Because ETF creations and redemptions happen in-kind, a purchaser or seller’s agent must transact in the capital markets, bearing the market impact. The ongoing fund holders do not bear the trading costs or suffer the market impact.

For mutual funds, the capital markets transactions happen after shares are issued or redeemed. For ETFs, capital markets transactions come first, and issuance second. ETFs are very efficient except on the day you buy or sell them. Mutual funds are the other way around. 

 

 

To meet a purchase order, mutual fund portfolio managers deliver shares at NAV before buying portfolio securities. The new purchases may well cost more than they would have the previous day, by virtue of the presence of the buyer. Trade-day NAVs do not yet incorporate the market impact of the new purchases or sales. The market impact is measurable by tracking error.
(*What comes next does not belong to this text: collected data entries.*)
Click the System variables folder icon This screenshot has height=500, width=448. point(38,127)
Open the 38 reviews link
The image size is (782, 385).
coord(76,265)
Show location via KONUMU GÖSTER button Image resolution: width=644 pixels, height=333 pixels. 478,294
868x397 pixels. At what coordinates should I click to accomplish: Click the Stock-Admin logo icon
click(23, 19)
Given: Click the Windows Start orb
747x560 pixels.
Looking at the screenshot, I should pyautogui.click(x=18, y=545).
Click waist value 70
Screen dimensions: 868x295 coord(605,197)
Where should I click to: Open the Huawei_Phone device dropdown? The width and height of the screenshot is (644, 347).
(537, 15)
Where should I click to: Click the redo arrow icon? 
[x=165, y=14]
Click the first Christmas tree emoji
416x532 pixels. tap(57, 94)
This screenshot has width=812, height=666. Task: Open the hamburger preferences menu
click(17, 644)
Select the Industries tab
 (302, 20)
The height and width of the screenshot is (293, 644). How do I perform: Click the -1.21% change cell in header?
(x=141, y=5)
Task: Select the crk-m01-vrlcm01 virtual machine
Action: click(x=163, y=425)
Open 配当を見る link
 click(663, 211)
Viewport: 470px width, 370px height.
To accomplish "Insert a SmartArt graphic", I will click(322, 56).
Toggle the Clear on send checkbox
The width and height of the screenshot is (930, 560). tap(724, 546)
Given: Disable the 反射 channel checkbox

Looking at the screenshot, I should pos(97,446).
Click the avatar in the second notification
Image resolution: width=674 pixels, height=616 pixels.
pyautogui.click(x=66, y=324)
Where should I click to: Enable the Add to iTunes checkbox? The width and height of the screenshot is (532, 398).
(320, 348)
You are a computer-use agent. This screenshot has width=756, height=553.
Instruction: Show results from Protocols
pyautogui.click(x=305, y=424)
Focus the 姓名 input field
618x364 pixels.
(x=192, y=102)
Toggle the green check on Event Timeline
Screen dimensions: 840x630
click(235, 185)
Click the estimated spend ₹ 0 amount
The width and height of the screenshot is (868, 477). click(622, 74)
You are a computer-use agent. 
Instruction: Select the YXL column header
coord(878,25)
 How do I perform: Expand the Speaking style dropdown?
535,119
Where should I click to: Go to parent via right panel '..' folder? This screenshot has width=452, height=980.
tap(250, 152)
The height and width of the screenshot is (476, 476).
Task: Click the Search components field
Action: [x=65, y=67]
This becomes clear when we look at three-year annualized total returns for S&P 500 funds. The three U.S.-domiciled S&P 500 ETFs—the iShares Core S&P 500 ETF (IVV), Vanguard S&P 500 ETF (VOO), and SPDR S&P 500 ETF Trust (SPY)—returned an average of 0.08% per year more than the average of 15 no-load, investor class S&P 500 mutual funds. That’s after the expense ratio was added back in.

Dividend Reinvestment

While ETFs avoid capital gains and buffer their ongoing holders from the market impact of creations and redemptions, mutual funds have the upper hand when it comes to dividend reinvestment. Most mutual funds and brokerage firms offer the option to reinvest all cash distributions at NAV, on the fund’s ex-dividend date. This seamless transaction keeps mutual fund clients fully invested at all times.

ETFs cannot do this, even if their portfolio managers wanted to, since ETF issuers do not keep shareholder records. This means that ETF investors have to wait until the cash distributions hit their brokerage account as cash before they can use it to buy new shares. Some brokerage firms offer dividend reinvestment services for some ETFs, others not so much.

Total Cost Of Ownership

For mutual funds, total annual cost of ownership is a function of tracking difference and tax impact. The new zero-fee funds could be exposed to both, because of flows impact and rebalancing.

Flows are likely to be one-way at the outset, as the “free” headlines draw capital. Because of the timing mismatch, FZROZ and FLILX’s portfolio managers are likely to be selling shares on day one, and buying portfolio securities on day two, which will create some tracking difference. But there’s an upside to the one-way flows: no redemptions. This means that, for the first year or so, portfolio managers will not generate capital gains because of shareholder activity. So the likely impact of flows will be on tracking, but not on taxes.

Then there’s rebalancing. The new Fidelity funds will likely have slightly higher rebalancing costs compared to existing Fidelity index funds operating in the same markets. While both FSTMX and the new FZROX cover the vast majority of the U.S. stock market, FZROX’s index methodology includes only up to 3,000 U.S. firms, while FSTMX includes 3,402, with a turnover rate of just 2%. We can probably expect FZROX to behave similarly to Russell 3000 trackers, or to Schwab U.S. Broad Market ETF (SCHB), which had recent annual turnover in the 4-11% range. While it is difficult to estimate the tax impact, it’s not hard to predict that there will be some. 

For investors in taxable accounts, FZROX’s tax and tracking costs will make ETFs a more efficient option. Fidelity stands a much better chance of attracting tax-deferred assets to its new zero-fee funds. Even there, though, the burden is on Fidelity to limit tracking difference, lest operational costs destroy its expense ratio and NAV-based transaction advantages.

For now, tax-deferred and low-bracket investors can weigh the trade-offs, while benefiting from Fidelity’s move, as competitors such as Vanguard, Schwab, and BlackRock face pressure to match Fidelity on pricing.

In memory of Peter Berck, 1950-2018, who reviewed this article on his final lucid day.

At the time of writing, the author held no positions in the securities mentioned. Elisabeth Kashner is director of ETF research and analytics for FactSet.